Security section

The security section contains two fields that are related to clickjacking prevention. These settings help prevent malicious sites from attempting to trick users into clicking on something other than what they think they are clicking on. See https://en.wikipedia.org/wiki/Clickjacking.

The values, if provided, are used in this section of FsOptivaWeb/Web.config: 


<system.webServer> 
  <httpProtocol>
    <customHeaders> 
     <add name="X-Frame-Options" value="ALLOW-FROM https://mingleinteg01-portal.mingledev.infor.com"/>      
     <add name="Content-Security-Policy" value="frame-ancestors 
      https://mingleinteg01-portal.mingledev.infor.com https://optivadev.infor.com" />
     <add name="P3P" value="CP=Infor doesn't have any p3p policies." />
    </customHeaders>
  </httpProtocol> 
</system.webServer>
Component Description
X-Frame-Options Top Site URL This is a single URL identifying the top-level URL for the site and application hosting the Optiva application.
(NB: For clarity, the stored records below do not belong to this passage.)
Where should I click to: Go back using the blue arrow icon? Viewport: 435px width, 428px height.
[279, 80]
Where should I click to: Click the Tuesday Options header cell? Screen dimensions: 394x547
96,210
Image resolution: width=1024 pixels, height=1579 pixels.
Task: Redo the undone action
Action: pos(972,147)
The value is used as an X-Frame-Options ALLOW-FROM attribute value in the configuration file. Do not include the ALLOW-FROM part in the PLM Process Configuration Settings dialog; just specify the URL.
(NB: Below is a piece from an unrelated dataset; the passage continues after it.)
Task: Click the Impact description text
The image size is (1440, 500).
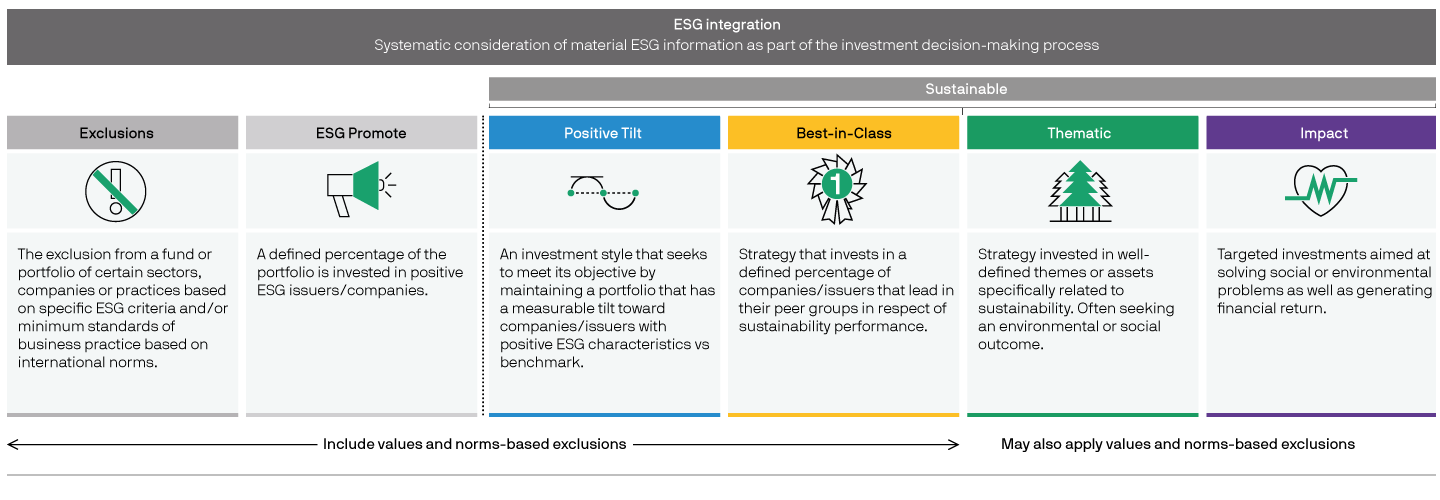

Content Security Policy 2 URLs This field contains one or more URLs. Each URL is separated by a single space. The URL identifies all of the sites and application names in the hierarchy in which Optiva is expected to be running.

Suppose Optiva web is hosted by one site on server A. The application is running within the Infor Ming.le CE portal. The portal is hosted by another site on server B. Then, you must specify the URLs for both the Optiva web client and the portal.

Do not include the “frame-ancestors” part seen in the configuration section when using the PLM Process Configuration Settings dialog; just specify the URLs.

The P3P entry is added automatically in this scenario:

  • if an X-Frame-Options value is entered
  • and
  • the host name that is used in this value is different from the auto-detected or custom host name that is specified in the dialog. This is a hard-coded value.

You can enter values in none, one, or both of the X-Frame-Options and CSP2 fields. The default values are blank. The PLM Process CE Authentication application does not know the URL for the portal within which Optiva eventually is run. Entries are only added to the configuration file for the specified value (i.e., no entries containing empty values are written).

The two values together provide fairly good protection against clickjacking attempts. Browser support is sketchy at best. One browser can support one header, but not the other or it can support a header, but not all of its attributes. This is the reason why both fields should be used for the greatest level of coverage across all browsers. There can still be gaps in the support.